The cross-sectional design of the instrument is also an important determinant of its mechanical properties (22,23). In this study, when grouped according to their kinematics, it was found that Ttg and Rotate, with their S-shape, have higher NCF values than other GP instruments that make the same movement. Some studies have reported that cross-section had an effect on CF resistance (22,24). We also think that the cross-section affects CF resistance.
Some researchers have reported that alloy properties are very effective for CF resistance in Ni-Ti instruments (25,26). In this study, all GP instruments except OG were produced from the special heat-treated NiTi determined by their own manufacturers. We think that the low NCF value of OG in comparison to the others is related to the conventional NiTi alloy. In a previous study, Kırıcı and Kuştarcı evaluated the CF resistance of WOGG and OG files and found that the WOGG file was significantly more resistant to CF in S-shaped canals (14). Our results are consistent with this study.
In the present study, the CF resistance of Ttg instruments was significantly greater than that of WOGG, Rotate, and OG. This finding might be attributed to the dimensions of the instruments, which influence their flexibility and cyclic life span (27). The tip diameter of the Ttg is 0.13, which is smaller than the others. OG is 0.14, and WOGG and Rotate are 0.15. However, Ttg and Rotate have a greater taper than OG and WOGG. WOGG has increasing tapers from 2% to over 6% along its active portion, OG has a 3% taper, and Ttg and Rotate have a 4% taper. Although they have a 4% taper, the authors think that the high CF resistance of Ttg instruments might also be a result of reciprocating movement. Reciprocating movement results in a lower degree of stress on the instrument compared to continuous rotation (28).

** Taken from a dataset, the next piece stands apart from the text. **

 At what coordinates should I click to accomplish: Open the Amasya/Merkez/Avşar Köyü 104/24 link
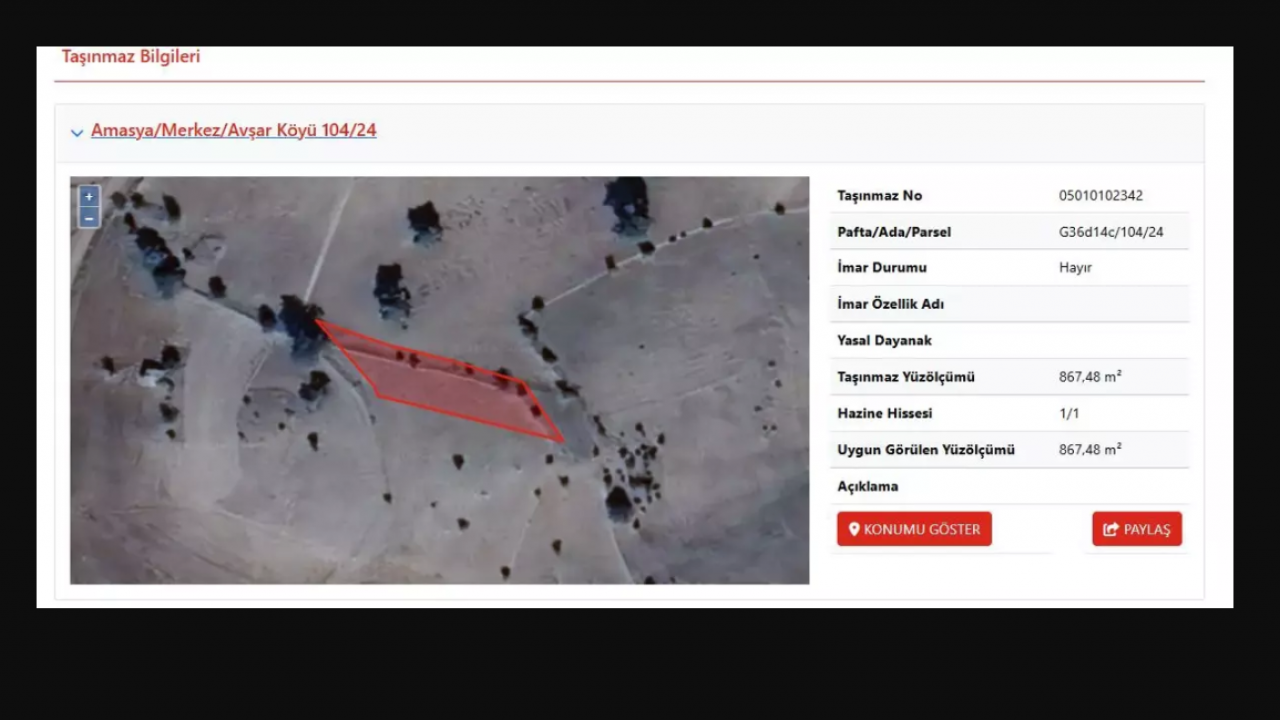tap(233, 131)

In addition, WOGG was significantly greater than Rotate and OG. WOGG has an increasing variable taper; this feature may explain the greater CF resistance values in a canal with a 90° angle (29).

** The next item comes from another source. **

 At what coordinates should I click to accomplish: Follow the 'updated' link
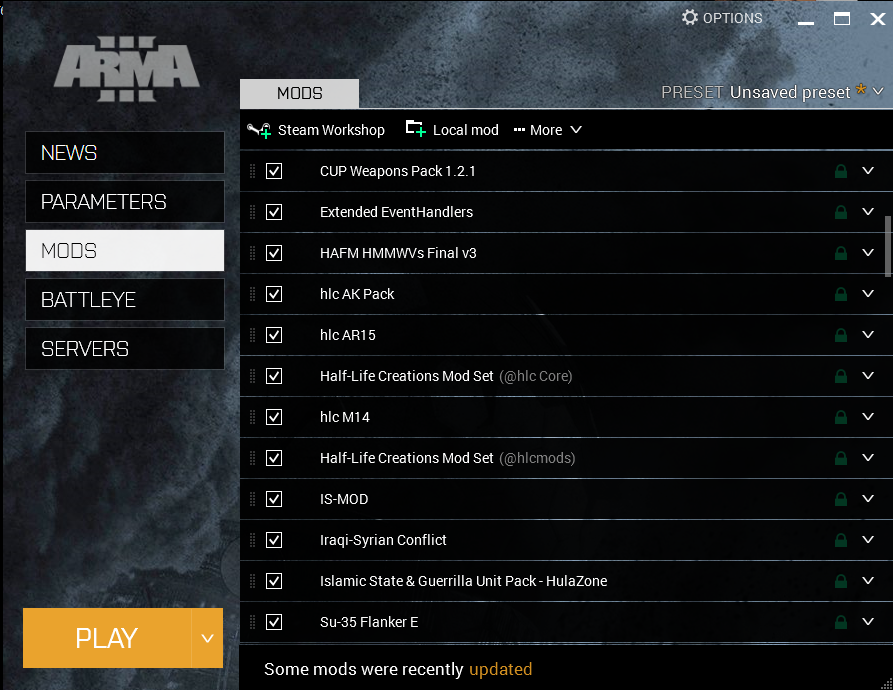click(500, 669)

In CF studies, environmental conditions affect the motion kinematics, metal alloy, physical properties, and fracture resistance of the instruments (30–32). A limited number of studies have reported that the root canal temperature ranges between 31°C and 35°C (33,34). In addition, in this study, a CF resistance test was performed in saline solution at 35°C (±2°C) using an artificial canal.
When the lengths of the detached fragments were evaluated, no statistical differences were found among the groups. The authors of this study consider this result to be related to the standardized CF test setup. Oh et al. reported that a standardized CF testing setup could generate similar stress points on the instruments (35).
Conclusion
Several additional confounding variables may have impacted the results of this study. Within the limitations of this study, the CF resistances of T-Endo MUST GP files were significantly greater than those of the WaveOne Gold Glider, VDW.ROTATE and One G GP files.
Conflict of Interests:
The authors confirm that they have no conflict of interest.
Acknowledgment
There is no acknowledgment for this study.